Wildfires tell a grim story of how humans are pushing the planet beyond its limits. Shockingly, the fires scar more than landscapes – they leave an unseen toll on our mental health.

A new study by Emory University reveals the significant and lasting impact that wildfires have on people’s lives.

Emergency department visits

Researchers looked at nearly 1.9 million visits to emergency departments across the United States between 2007 and 2018. This data was then analyzed alongside satellite information on wildfire smoke, making it one of the most detailed examinations of its kind.

The researchers found a significant correlation between exposure to wildfire smoke and a 6.3% increase in emergency department visits for anxiety-related issues. 

Psychological Impact

Women, girls, and older adults were more likely to visit the emergency department for anxiety problems during wildfires. This increased need for aid could be attributed to a combination of biological, psychological, and social factors.

Women and girls experience hormonal fluctuations throughout their lives, which might make them more susceptible to anxiety in general. Additionally, pre-existing biological conditions affecting the stress response system could play a role.

Older adults are more likely to have pre-existing mental health conditions that exacerbate stress responses and anxiety symptoms.
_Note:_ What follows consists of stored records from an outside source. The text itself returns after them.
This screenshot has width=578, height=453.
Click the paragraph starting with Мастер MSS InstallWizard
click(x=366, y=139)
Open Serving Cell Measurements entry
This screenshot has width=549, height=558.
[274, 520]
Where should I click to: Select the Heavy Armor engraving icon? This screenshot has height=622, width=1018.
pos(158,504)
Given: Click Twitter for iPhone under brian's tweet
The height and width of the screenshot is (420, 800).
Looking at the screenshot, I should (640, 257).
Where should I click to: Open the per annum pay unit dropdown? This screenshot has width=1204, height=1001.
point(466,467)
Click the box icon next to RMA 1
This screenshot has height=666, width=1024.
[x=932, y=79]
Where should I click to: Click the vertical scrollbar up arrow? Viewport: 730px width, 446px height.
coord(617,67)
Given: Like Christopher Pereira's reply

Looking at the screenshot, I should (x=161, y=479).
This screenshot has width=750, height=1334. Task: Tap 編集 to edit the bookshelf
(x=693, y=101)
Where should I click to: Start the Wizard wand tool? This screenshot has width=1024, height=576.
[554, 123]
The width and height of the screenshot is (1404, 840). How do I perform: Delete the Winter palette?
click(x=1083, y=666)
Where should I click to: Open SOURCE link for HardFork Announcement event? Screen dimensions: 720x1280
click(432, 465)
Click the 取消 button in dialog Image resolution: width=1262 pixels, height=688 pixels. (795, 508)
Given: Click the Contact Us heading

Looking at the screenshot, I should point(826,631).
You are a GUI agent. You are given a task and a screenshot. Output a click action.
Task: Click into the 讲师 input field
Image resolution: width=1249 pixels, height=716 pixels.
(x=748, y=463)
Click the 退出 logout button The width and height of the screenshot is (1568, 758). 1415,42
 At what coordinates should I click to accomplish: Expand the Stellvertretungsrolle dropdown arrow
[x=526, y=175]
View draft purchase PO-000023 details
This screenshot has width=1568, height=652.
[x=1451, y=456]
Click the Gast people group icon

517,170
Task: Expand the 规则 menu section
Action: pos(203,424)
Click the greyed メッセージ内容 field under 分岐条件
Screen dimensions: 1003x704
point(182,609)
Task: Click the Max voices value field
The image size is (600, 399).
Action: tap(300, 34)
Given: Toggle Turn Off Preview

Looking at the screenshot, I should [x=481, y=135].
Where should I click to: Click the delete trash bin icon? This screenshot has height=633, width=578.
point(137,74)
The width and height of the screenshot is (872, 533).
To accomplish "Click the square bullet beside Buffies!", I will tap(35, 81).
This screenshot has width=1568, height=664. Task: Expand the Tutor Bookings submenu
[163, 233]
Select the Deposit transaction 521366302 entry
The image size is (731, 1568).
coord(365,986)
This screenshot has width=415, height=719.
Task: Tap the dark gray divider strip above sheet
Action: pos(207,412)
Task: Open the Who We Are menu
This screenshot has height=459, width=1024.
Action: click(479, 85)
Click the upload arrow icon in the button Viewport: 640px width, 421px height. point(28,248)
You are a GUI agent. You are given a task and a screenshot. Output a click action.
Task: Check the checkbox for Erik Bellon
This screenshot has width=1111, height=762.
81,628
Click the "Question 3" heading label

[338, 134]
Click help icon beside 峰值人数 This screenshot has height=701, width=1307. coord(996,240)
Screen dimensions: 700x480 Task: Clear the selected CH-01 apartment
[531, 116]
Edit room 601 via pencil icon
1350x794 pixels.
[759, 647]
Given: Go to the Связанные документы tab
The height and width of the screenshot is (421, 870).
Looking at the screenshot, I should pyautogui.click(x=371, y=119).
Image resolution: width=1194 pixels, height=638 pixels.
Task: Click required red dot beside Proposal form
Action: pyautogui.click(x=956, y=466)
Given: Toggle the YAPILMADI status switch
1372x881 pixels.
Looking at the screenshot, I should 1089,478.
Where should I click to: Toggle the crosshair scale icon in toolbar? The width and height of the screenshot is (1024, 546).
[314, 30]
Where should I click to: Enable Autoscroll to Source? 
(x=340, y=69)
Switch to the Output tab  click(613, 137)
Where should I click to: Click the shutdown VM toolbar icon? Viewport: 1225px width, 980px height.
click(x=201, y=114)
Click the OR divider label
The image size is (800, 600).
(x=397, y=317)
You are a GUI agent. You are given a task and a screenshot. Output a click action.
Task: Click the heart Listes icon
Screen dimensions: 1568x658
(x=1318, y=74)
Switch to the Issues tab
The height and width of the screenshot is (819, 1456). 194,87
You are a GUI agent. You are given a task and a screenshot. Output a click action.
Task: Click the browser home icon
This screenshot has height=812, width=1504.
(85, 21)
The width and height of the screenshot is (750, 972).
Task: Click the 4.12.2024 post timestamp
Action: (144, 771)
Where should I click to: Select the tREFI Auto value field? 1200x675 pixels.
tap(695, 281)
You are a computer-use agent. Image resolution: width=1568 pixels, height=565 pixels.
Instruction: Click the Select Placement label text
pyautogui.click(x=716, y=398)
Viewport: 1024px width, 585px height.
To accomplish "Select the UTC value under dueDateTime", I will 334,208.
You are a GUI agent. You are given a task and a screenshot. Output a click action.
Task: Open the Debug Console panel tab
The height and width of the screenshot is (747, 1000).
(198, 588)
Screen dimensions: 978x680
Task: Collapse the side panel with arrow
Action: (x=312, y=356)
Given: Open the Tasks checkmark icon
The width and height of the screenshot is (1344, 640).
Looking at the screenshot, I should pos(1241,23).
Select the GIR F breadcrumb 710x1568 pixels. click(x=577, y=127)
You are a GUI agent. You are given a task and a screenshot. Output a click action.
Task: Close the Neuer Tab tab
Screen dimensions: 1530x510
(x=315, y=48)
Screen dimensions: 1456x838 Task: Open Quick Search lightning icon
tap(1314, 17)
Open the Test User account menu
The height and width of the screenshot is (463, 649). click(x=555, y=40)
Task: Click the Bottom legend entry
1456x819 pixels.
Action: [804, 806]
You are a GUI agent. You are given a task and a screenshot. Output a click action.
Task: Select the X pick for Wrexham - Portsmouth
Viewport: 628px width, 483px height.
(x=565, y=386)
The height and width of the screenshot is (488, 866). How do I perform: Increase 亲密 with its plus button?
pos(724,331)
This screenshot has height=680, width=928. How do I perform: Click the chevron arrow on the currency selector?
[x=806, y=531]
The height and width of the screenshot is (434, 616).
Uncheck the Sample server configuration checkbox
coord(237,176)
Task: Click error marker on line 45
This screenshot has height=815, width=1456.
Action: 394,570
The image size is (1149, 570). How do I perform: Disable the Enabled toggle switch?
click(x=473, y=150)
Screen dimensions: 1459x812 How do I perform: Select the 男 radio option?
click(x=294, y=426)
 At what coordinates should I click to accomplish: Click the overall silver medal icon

Additionally, facing the potential loss of possessions, home, or even independence during wildfires can have a significant psychological impact on all age groups.

Even though boys and men also feel more anxious during wildfires, the study suggests they are less impacted than women and girls. This might be because they deal with anxiety differently, what society expects of them, or even how their bodies react to stress.

Broader implications

“Mental health is one of the most prevalent health conditions in the U.S. and our study found multiple pathways between wildfires and an association with severe anxiety disorders,” said study lead author Dr. Qingyang Zhu from the Gangarosa Department of Environmental Health.

“Many people are already dealing with some mild or moderate mental health symptoms. Now imagine they wake up and see the sky covered in smoke, they’re likely going to feel even more anxious.”

Climate change is directly linked to a rise in anxiety, depression, and even eating disorders. This creates a big burden on healthcare systems around the world. 

Mental health issues on the rise

In the past 20 years, Earth’s temperature has risen, and rainfall patterns have changed. This makes wildfires much more likely. In places like the western US, which already have a lot of fires because of its climate, droughts, and plenty of flammable material, the fires tend to be bigger and burn for longer.

The number of people with mental health problems has been rising for 30 years, with anxiety becoming a major health concern globally. This underscores the critical need for healthcare responses that address not just the physical damage from climate disasters but also the deep psychological effects.

Prioritize your safety 

Individually, the best approach is to keep a safe distance from wildfires. If you live in an area prone to wildfires, familiarize yourself with evacuation plans and emergency procedures. Always follow the guidance of official authorities and prioritize your safety.

“The scary thing about climate change is it doesn’t have a clear boundary; you fear a lot about the unknown. Now we can use the knowledge we’ve gained to tell people there is no need to panic,” said study co-author Dr. Yang Liu of the Gangarosa Department of Environmental Health.

“When you receive a wildfire smoke alert, close your windows, limit your outdoor activities, and don’t panic. Those sorts of preventative measures can potentially benefit the entire population.” 

The study is published in Nature Mental Health.